BRIEF:
Every line of the records below that has the word "agent" should be copied.
★ ★ ★ ★ ★
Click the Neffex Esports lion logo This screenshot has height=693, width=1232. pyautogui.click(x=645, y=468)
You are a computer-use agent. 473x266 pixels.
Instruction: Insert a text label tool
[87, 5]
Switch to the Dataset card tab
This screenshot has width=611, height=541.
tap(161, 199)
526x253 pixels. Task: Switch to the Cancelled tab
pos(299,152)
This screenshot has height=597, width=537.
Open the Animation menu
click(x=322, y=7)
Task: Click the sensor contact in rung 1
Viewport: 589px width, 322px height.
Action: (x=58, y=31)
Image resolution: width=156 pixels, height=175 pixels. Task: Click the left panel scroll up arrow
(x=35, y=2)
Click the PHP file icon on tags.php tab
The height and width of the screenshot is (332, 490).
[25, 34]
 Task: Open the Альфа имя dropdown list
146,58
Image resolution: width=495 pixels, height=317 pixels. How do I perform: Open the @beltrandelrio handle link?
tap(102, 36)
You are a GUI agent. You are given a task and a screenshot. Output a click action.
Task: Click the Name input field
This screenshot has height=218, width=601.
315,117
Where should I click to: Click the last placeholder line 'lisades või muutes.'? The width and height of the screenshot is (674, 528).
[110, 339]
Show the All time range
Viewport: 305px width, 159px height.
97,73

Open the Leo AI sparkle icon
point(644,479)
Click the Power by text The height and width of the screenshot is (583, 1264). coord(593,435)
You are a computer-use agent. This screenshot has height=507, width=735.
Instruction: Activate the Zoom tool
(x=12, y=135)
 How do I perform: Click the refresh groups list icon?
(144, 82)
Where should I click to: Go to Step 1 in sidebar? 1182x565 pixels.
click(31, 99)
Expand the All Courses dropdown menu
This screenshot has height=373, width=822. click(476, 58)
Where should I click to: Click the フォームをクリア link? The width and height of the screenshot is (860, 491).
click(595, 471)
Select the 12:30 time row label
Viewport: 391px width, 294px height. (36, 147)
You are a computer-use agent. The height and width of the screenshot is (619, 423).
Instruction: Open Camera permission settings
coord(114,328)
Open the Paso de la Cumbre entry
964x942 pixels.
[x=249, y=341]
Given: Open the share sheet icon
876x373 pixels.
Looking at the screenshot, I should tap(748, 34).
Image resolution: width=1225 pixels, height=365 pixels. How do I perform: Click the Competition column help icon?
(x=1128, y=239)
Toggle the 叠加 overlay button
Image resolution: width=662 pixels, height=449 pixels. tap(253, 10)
★ ★ ★ ★ ★
TASK RESULT:
You are a computer-use agent. 473x266 pixels.
You are a GUI agent. You are given a task and a screenshot. Output a click action.
You are a computer-use agent. This screenshot has height=507, width=735.
You are a computer-use agent. The height and width of the screenshot is (619, 423).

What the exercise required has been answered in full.